▶ **Your task**:
Find out how many lines of the listing below include "computer" and report only that number.

▶ **Materials provided**:
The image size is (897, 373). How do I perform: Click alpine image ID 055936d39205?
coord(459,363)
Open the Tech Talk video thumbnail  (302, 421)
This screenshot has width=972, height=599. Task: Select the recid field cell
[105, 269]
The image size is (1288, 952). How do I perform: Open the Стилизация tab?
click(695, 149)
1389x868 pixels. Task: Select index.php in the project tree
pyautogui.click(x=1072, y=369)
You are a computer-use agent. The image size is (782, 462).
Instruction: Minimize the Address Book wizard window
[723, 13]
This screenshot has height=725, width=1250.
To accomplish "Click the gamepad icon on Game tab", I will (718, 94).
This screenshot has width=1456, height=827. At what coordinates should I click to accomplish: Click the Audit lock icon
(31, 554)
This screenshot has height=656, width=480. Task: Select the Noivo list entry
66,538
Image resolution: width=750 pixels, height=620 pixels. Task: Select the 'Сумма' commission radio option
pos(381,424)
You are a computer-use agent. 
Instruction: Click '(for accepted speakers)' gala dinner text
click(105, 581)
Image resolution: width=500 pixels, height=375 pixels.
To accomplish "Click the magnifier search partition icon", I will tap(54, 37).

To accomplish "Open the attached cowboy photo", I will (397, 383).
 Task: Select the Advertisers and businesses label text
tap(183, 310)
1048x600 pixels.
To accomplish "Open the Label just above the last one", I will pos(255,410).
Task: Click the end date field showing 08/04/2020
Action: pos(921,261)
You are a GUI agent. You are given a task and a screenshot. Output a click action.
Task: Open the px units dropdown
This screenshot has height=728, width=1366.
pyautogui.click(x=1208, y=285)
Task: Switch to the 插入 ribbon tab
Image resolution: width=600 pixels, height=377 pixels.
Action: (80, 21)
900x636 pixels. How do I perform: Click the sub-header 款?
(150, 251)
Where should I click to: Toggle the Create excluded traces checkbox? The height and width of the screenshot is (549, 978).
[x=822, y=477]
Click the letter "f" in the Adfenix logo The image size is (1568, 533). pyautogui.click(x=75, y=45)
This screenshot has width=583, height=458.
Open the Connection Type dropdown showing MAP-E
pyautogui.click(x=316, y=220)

▶ **Exercise result**:
2